━━ Reading passage

U.S.-China textile talks entered a second day Wednesday, with negotiators seeking to settle a dispute over American efforts to limit imports of low-cost Chinese sweaters, pants and T-shirts. Washington has already imposed temporary quotas limiting growth in imports of some Chinese textiles to 7.5 percent a year.
Chinese textile exports have soared since a worldwide quota system expired on Jan. 1. Washington has already imposed temporary quotas limiting growth in imports of some Chinese textiles to 7.5 percent a year, but U.S. clothing manufacturers want broader limits, the AP reports.
Beijing has complained that foreign quotas are damaging a Chinese industry that employs 19 million workers, many of them poor. It says developed countries like the United States should focus on high-tech, big-money goods like airplanes and not try to stymie Chinese production of low-cost items like socks and underwear.
The chief U.S. negotiator, David Spooner, said earlier that Washington had presented Beijing with a proposal to cover all items now protected by safeguard agreements plus any categories that might be affected in the future by Chinese imports.
The American limits would last through 2008.
The dispute is politically sensitive at a time of soaring U.S. trade deficits with China, which last year hit US$162 billion (Ђ130 billion) an all-time record high with any country.

━━━━
━━ Information

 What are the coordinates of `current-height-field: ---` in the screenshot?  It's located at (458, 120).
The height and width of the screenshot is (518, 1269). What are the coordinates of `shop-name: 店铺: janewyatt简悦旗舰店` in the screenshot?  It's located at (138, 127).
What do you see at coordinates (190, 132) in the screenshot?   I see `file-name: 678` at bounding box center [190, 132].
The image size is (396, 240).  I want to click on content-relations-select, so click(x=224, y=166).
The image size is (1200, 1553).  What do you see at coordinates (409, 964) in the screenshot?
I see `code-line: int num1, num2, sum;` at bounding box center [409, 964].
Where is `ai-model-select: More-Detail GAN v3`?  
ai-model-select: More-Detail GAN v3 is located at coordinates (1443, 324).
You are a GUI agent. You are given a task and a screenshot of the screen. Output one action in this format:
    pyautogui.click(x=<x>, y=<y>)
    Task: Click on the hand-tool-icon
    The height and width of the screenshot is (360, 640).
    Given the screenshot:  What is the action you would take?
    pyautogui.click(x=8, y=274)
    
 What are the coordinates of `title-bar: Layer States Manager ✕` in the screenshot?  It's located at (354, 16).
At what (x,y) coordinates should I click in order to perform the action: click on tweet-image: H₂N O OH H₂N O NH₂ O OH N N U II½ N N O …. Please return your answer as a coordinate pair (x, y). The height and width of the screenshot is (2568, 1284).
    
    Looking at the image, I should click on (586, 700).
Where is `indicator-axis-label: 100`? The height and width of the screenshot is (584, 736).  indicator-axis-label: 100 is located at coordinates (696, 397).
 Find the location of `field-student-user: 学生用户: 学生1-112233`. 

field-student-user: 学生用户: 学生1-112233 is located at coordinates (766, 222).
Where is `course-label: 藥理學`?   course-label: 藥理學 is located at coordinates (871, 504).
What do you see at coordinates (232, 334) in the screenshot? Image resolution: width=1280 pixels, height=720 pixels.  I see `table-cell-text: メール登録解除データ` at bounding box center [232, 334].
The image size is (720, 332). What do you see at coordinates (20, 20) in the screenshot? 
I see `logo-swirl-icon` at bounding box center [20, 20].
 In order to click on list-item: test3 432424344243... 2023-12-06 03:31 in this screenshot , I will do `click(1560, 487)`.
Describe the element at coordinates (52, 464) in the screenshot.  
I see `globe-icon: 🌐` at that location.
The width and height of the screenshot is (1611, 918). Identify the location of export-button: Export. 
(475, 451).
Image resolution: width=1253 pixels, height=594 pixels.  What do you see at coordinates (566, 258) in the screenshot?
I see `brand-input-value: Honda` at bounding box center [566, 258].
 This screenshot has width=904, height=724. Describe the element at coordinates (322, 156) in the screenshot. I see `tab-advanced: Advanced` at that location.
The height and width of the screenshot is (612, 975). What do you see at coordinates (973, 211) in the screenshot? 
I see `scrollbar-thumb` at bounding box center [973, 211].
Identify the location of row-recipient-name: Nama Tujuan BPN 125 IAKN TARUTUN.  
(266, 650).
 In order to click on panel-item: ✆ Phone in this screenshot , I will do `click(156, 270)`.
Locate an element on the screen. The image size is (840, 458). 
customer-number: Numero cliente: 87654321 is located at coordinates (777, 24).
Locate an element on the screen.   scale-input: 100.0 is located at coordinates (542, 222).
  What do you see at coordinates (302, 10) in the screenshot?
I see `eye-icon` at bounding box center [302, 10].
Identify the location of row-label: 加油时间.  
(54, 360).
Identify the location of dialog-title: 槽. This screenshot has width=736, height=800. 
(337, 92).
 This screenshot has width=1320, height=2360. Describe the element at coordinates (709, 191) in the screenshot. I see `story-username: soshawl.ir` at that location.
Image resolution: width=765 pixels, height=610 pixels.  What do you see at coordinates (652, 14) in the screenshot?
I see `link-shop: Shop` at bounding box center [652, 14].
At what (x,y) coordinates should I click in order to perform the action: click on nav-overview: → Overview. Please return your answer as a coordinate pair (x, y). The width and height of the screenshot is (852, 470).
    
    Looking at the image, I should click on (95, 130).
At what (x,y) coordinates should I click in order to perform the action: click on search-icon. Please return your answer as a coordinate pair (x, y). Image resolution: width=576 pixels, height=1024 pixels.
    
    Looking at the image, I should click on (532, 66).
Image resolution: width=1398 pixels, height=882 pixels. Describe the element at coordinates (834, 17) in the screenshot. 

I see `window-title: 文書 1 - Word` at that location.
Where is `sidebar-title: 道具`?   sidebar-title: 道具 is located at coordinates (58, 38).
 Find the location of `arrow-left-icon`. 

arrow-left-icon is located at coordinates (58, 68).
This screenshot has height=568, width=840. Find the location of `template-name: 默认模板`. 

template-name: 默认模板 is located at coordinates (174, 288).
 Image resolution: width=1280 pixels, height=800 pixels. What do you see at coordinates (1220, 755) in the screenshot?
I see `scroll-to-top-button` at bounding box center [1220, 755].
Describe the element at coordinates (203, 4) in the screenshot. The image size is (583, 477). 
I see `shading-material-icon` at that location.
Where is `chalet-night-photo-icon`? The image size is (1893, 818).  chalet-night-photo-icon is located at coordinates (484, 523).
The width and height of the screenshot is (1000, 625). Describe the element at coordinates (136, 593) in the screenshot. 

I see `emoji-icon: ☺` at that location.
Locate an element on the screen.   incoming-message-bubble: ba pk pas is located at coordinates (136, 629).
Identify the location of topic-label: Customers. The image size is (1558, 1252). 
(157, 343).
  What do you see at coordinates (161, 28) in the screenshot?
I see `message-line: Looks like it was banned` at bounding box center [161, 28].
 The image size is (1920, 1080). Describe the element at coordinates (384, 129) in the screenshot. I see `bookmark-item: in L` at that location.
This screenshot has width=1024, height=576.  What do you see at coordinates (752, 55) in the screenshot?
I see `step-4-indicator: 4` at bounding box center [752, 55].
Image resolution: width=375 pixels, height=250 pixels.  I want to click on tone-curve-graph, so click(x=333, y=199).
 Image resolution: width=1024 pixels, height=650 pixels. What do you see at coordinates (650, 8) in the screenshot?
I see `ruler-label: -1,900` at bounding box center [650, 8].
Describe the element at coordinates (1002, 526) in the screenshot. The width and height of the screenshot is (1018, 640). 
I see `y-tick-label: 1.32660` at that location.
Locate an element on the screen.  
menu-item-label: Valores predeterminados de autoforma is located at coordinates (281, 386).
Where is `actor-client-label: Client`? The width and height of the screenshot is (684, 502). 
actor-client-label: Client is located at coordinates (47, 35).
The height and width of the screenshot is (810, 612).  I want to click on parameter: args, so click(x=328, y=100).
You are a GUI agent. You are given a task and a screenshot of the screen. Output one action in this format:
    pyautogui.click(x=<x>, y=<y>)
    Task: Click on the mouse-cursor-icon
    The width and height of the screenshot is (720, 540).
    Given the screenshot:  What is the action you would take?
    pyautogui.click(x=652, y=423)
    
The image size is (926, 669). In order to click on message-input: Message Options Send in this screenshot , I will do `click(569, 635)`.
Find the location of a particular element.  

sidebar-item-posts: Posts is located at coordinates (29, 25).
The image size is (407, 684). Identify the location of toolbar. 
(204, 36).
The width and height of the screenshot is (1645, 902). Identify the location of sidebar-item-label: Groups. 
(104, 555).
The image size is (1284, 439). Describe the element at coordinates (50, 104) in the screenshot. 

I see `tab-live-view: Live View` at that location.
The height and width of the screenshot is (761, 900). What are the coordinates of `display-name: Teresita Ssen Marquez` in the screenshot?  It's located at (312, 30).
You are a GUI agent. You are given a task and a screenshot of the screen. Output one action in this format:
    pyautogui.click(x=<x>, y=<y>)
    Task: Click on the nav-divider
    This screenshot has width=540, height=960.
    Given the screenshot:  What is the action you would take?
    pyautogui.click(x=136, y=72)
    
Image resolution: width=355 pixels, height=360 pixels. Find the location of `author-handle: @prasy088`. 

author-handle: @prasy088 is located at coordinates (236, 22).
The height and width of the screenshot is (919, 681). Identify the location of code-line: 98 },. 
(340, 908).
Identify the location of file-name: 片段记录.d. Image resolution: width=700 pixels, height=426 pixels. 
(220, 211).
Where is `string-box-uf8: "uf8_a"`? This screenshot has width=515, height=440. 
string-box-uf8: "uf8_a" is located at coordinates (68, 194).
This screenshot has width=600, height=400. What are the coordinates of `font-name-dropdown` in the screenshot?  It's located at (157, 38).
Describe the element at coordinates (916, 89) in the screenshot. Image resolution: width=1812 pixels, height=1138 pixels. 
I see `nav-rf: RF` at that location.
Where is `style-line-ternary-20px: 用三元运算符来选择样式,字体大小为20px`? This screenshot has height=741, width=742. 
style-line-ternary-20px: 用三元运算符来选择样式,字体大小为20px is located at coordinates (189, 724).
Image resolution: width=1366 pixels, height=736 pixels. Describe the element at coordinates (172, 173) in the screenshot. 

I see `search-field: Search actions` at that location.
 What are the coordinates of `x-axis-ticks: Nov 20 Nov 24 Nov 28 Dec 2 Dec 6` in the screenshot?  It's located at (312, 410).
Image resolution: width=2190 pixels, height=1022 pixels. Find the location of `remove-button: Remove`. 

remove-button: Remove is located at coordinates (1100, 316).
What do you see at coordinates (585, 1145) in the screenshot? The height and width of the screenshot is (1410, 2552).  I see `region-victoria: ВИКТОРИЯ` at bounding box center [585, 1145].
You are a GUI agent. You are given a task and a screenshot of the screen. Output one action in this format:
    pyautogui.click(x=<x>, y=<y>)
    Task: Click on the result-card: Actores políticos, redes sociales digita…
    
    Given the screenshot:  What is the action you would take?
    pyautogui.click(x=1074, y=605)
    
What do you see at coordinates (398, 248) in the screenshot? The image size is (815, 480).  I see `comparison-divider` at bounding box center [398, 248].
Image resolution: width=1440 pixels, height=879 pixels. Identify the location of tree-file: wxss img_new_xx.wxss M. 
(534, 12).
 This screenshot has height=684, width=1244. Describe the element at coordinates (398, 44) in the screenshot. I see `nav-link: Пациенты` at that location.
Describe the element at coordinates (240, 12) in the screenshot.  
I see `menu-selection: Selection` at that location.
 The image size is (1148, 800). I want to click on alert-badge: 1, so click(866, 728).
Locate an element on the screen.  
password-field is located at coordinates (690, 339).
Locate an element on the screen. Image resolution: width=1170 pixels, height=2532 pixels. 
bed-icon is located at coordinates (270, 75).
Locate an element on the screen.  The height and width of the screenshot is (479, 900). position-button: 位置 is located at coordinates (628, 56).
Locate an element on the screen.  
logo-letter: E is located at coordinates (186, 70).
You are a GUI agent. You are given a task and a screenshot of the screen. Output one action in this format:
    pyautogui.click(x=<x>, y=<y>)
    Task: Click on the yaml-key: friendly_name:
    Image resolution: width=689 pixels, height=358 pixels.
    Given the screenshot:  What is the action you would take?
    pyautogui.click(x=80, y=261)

━━━━

§ **Instructions**
1) Can you extract the passage of the textile talks report from "Chinese textile exports" to "last through 2008."?
2) Does each statement agree with the textile talks report? Answer yes or no for each, and quote the deciding words. (a) The Chinese textile industry employs 19 million workers. (b) The American limits would last through 2010. (c) A worldwide quota system expired on Jan. 1.

§ **Answer list**
1)
Chinese textile exports have soared since a worldwide quota system expired on Jan. 1. Washington has already imposed temporary quotas limiting growth in imports of some Chinese textiles to 7.5 percent a year, but U.S. clothing manufacturers want broader limits, the AP reports.
Beijing has complained that foreign quotas are damaging a Chinese industry that employs 19 million workers, many of them poor. It says developed countries like the United States should focus on high-tech, big-money goods like airplanes and not try to stymie Chinese production of low-cost items like socks and underwear.
The chief U.S. negotiator, David Spooner, said earlier that Washington had presented Beijing with a proposal to cover all items now protected by safeguard agreements plus any categories that might be affected in the future by Chinese imports.
The American limits would last through 2008.

2)
(a) Yes: "a Chinese industry that employs 19 million workers"
(b) No: "The American limits would last through 2008."
(c) Yes: "since a worldwide quota system expired on Jan. 1"